まず、この国全体で天の叢雲を探している。ピエールの道楽などではない……いや、道楽かも知れない。しかし彼がそうすると言えば、国を上げての方針となる。少なくとも、一個人の宝探しとは訳が違ってくる。
そこで考えられる最も効率的な方法は、複数の人間に探させる事。ただ単にやれと言っても普通はやらないので、何らかの形で報酬を用意する。
単純に、風太郎はその中の一人でしかなかったのだ。
「全く、味方みたいな奴らに殺されかけるとはな」
口をへの字に曲げ、愚痴るように風太郎が呟く。事情を知っていれば交渉も出来ただろう、少なくともいきなり斬られる事など無かった筈だ。もちろん、相手があくまでまもとな奴だという希望的観測に基づいてはいるが。
「味方? 少しは考えろ……お前を殺せば、それだけ報酬が貰える可能性が高くなる。お前が諦めるまで、何度だって殺そうとするさ」
流太郎の言葉は、有りもしなかった可能性を考慮させる余裕すら与えない。風太郎が戦った男はそういう人間なのだろう。
「穏やかじゃないな」
「そういうものさ、世の中は」
血を血で洗う戦国時代は遠い昔。それなのに人は理由を見つけては争い、殺し合う。弱肉強食の摂理は、まだ普遍的な価値観としての座を譲らない。

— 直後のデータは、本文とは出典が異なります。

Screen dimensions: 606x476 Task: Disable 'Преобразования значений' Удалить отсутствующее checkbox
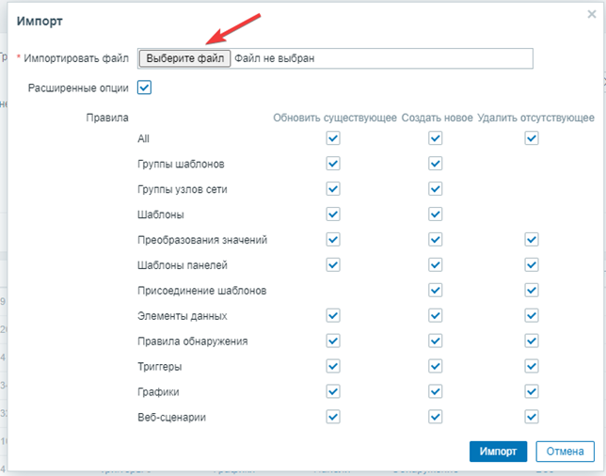point(532,240)
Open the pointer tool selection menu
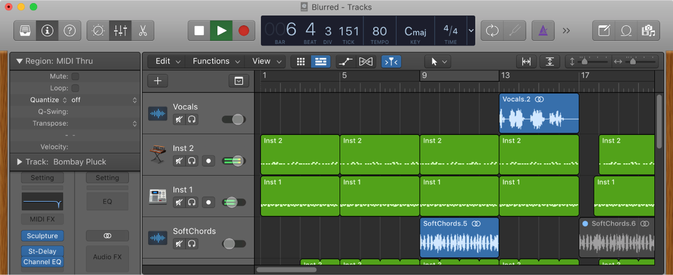The height and width of the screenshot is (275, 673). [x=438, y=62]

嫌気が差すのは、この世か自分か。風太郎はその疑問を疑問のままで終わらせた。両者に大きな違いを見い出せなかったのだ。
「そういえば、一つ聞き忘れていた」
少し冷めてしまった焼き団子を口に入れ、ゆっくりと咀嚼する。朝食よりも美味く感じるのは、横に誰かが座っているから。
「こいつの代金も払ってくれるのか?」
脳天気な弟の問いに、流太郎は笑って答えた。ただ、その代金を笑って払う事は出来なかったが。
「いいや割り勘だ、さすがにこれは経費じゃ落とせそうもない」
「そうだったな、女に給料三ヶ月分の着物を貢いで厳しいんだったんだな……」
そう、日暮流太郎は金欠である。街の娘に贈り物をするのとは訳が違う、相手は時の将軍の姪なのだ。給料三ヶ月分をつぎ込んだとしても、足りるかどうか。
「まさか、私がそんな事をするわけ無いだろう」
しかし流太郎は己が誇りの為とぼけてみせた。手の内が知られている事など当然知らない。
「たとえそれが金髪の美少女でもか?」
だから貢いだ女の容姿を当てられ、流太郎は思わず絶句してしまった。
「……誰から聞いた?」
遅れて出てきた言葉は、風太郎を笑わせるには十分だった。だからせめてもの礼として種を明かしてやることにした。
「本人から」
その瞬間、流太郎の眼の色が変わった。人の良さそうな笑顔は消え去り、見開いた目は鬼そのもの。風太郎の首根っこを掴み、永世江戸にまで届きそうな大声で怒鳴りつける。
「どこだ、ルナ様はどこにいるっ!?」
顔についた唾を拭って、風太郎は辺りを見回した。皆自分たちを白い目で見ているが、我関せずに談笑を決め込む二人組の姿がすぐに見つかった。仲よさそうに並んで歩くその姿は、姉妹にも見えなくもない。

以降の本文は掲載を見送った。